La FNACAM "avocat" des agents et courtiers pour un meilleur partage de commission

 
 
A l’occasion de son assemblée générale ordinaire du 24 mai 2017, la FNACAM (Fédération nationale des agents et courtiers d’assurance au Maroc), sous la présidence de Khalid Aouzal, et son équipe en estrade, ont détaillé point par point les différentes priorités des distributeurs qu’ils représentent.
 
Après avoir abordé les comptes financiers de la fédération, rapidement, un autre domaine financier a été abordé, celui du commissionnement des intermédiaires… avec un hic : Depuis 1989, soit plus de 27 ans, la rémunération n’a pas augmenté. Là où il y a presque trente ans un agent percevait une rémunération en moyenne de 300 dhs pour une assurance auto, en 2017, sa rémunération est toujours de … 300 Dhs.
 
 
Un micro tournant auprès des participants a permis d’identifier chez les intermédiaires un malaise profond dans leurs témoignages. Ainsi, certaines interrogations se sont faites valoir avec en conclusion l’amère impression d’être « pot de terre contre pot de fer ». Des questions comme : Est-il encore possible de payer avec des salaires bas une équipe de gestion de sinistre et de contrat, alors que le distributeur ne se sent pas rémunéré par ce travail. Le distributeur a l’impression de rendre service aux compagnies, en étant obligé de donner de faibles salaires, au détriment de sa qualité de service, et donc au final, de la satisfaction du client final. Concrètement parlant, un distributeur qui se sent mal rétribué, c’est un client assuré qui ne sera pas satisfait, et donc, se retournera au final sur l’image de la compagnie.
 
Khalid AOUZAL et son équipe, ont été réactifs en réponses adaptées, suite à chaque intervention, en présentant avec évidence plusieurs points : Un distributeur en campagne n’a pas les mêmes besoins qu’un citadin.
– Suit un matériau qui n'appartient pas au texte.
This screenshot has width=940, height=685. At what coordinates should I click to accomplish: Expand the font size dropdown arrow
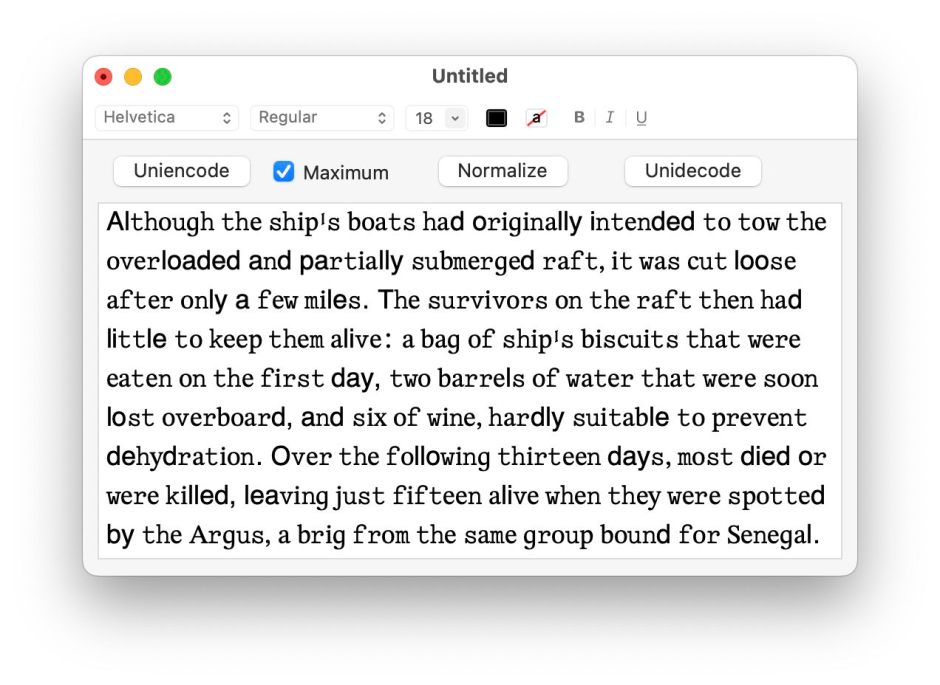coord(455,118)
Donc, à partir de là, comment évaluer la demande d’augmentation et sur quelle base. Autre point, là où dans certains pays, la commission peut dépasser les 25%, pourquoi stagnons-nous à 12 au Maroc. Autre question, face à la croissance de résultats des compagnies, pourquoi les distributeurs ne sont pas mieux associés au partage du gâteau?
 
A l’issue de l’assemblée, un coin de ciel bleu s’est fait sentir par la stratégie proposée par la FNACAM. A savoir, que dans un premier temps, une étude terrain va être mise en place pour évaluer les besoins financiers des agents et courtiers suivant la taille de leur portefeuille et de leur situation géographique. Il fut d’ailleurs demandé que chaque agent et courtier adhérent puisse accueillir cette enquête comme un premier médicament, et y répondre avec transparence. Puis, une période sera mise en place pour l’étude des résultats, et enfin, les doléances pourront être portées avec assurance et certitudes auprès des compagnies.
 
La FNACAM a donné le visage d’un avocat dans sa démarche…obligation de moyens afin d’atteindre les résultats escomptés.